▼

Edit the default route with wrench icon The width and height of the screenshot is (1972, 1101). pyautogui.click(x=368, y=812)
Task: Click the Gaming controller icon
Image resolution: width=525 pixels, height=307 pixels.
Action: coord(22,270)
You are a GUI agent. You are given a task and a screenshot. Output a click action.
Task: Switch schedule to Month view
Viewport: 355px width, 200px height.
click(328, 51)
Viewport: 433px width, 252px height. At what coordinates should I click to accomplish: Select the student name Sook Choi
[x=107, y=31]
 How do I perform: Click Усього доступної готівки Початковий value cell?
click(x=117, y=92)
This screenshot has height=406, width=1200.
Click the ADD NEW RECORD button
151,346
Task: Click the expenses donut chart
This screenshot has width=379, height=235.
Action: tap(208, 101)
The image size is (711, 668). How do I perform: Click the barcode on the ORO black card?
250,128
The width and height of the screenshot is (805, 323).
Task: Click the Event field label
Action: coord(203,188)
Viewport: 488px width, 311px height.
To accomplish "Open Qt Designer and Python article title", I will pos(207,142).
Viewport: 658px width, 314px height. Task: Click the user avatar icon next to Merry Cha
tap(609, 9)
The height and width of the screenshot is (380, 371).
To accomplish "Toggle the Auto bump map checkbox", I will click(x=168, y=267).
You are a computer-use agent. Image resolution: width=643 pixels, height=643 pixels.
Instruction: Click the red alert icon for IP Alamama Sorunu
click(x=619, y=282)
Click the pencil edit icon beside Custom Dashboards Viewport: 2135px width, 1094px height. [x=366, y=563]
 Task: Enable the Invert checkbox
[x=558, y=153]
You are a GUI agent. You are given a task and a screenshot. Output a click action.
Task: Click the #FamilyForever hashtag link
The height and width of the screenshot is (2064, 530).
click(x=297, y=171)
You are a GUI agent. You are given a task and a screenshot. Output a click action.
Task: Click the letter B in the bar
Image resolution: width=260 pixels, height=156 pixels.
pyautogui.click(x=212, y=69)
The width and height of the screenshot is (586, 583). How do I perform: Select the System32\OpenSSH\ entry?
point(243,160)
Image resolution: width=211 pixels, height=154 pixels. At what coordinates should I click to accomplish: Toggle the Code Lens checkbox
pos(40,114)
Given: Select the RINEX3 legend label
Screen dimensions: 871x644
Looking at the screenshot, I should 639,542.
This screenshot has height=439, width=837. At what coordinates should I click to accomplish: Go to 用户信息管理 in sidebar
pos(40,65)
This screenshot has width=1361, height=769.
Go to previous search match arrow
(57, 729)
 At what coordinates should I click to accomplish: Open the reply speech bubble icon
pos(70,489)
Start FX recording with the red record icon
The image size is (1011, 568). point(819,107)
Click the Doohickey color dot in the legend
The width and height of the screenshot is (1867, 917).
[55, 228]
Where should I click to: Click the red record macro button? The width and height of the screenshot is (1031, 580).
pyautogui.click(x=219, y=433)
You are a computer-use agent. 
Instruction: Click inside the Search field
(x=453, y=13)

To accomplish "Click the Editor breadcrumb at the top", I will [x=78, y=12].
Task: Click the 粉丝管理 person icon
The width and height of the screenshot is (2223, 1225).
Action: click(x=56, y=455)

▲

◆ WHAT THE TASK REQUIRES:
Reproduce all of the data above, line for line and unchanged.

◆ WRITTEN REPLY:
Edit the default route with wrench icon The width and height of the screenshot is (1972, 1101). pyautogui.click(x=368, y=812)
Task: Click the Gaming controller icon
Image resolution: width=525 pixels, height=307 pixels.
Action: coord(22,270)
You are a GUI agent. You are given a task and a screenshot. Output a click action.
Task: Switch schedule to Month view
Viewport: 355px width, 200px height.
click(328, 51)
Viewport: 433px width, 252px height. At what coordinates should I click to accomplish: Select the student name Sook Choi
[x=107, y=31]
 How do I perform: Click Усього доступної готівки Початковий value cell?
click(x=117, y=92)
This screenshot has height=406, width=1200.
Click the ADD NEW RECORD button
151,346
Task: Click the expenses donut chart
This screenshot has width=379, height=235.
Action: tap(208, 101)
The image size is (711, 668). How do I perform: Click the barcode on the ORO black card?
250,128
The width and height of the screenshot is (805, 323).
Task: Click the Event field label
Action: coord(203,188)
Viewport: 488px width, 311px height.
To accomplish "Open Qt Designer and Python article title", I will pos(207,142).
Viewport: 658px width, 314px height. Task: Click the user avatar icon next to Merry Cha
tap(609, 9)
The height and width of the screenshot is (380, 371).
To accomplish "Toggle the Auto bump map checkbox", I will click(x=168, y=267).
You are a computer-use agent. Image resolution: width=643 pixels, height=643 pixels.
Instruction: Click the red alert icon for IP Alamama Sorunu
click(x=619, y=282)
Click the pencil edit icon beside Custom Dashboards Viewport: 2135px width, 1094px height. [x=366, y=563]
 Task: Enable the Invert checkbox
[x=558, y=153]
You are a GUI agent. You are given a task and a screenshot. Output a click action.
Task: Click the #FamilyForever hashtag link
The height and width of the screenshot is (2064, 530).
click(x=297, y=171)
You are a GUI agent. You are given a task and a screenshot. Output a click action.
Task: Click the letter B in the bar
Image resolution: width=260 pixels, height=156 pixels.
pyautogui.click(x=212, y=69)
The width and height of the screenshot is (586, 583). How do I perform: Select the System32\OpenSSH\ entry?
point(243,160)
Image resolution: width=211 pixels, height=154 pixels. At what coordinates should I click to accomplish: Toggle the Code Lens checkbox
pos(40,114)
Given: Select the RINEX3 legend label
Screen dimensions: 871x644
Looking at the screenshot, I should 639,542.
This screenshot has height=439, width=837. At what coordinates should I click to accomplish: Go to 用户信息管理 in sidebar
pos(40,65)
This screenshot has width=1361, height=769.
Go to previous search match arrow
(57, 729)
 At what coordinates should I click to accomplish: Open the reply speech bubble icon
pos(70,489)
Start FX recording with the red record icon
The image size is (1011, 568). point(819,107)
Click the Doohickey color dot in the legend
The width and height of the screenshot is (1867, 917).
[55, 228]
Where should I click to: Click the red record macro button? The width and height of the screenshot is (1031, 580).
pyautogui.click(x=219, y=433)
You are a computer-use agent. 
Instruction: Click inside the Search field
(x=453, y=13)

To accomplish "Click the Editor breadcrumb at the top", I will [x=78, y=12].
Task: Click the 粉丝管理 person icon
The width and height of the screenshot is (2223, 1225).
Action: click(x=56, y=455)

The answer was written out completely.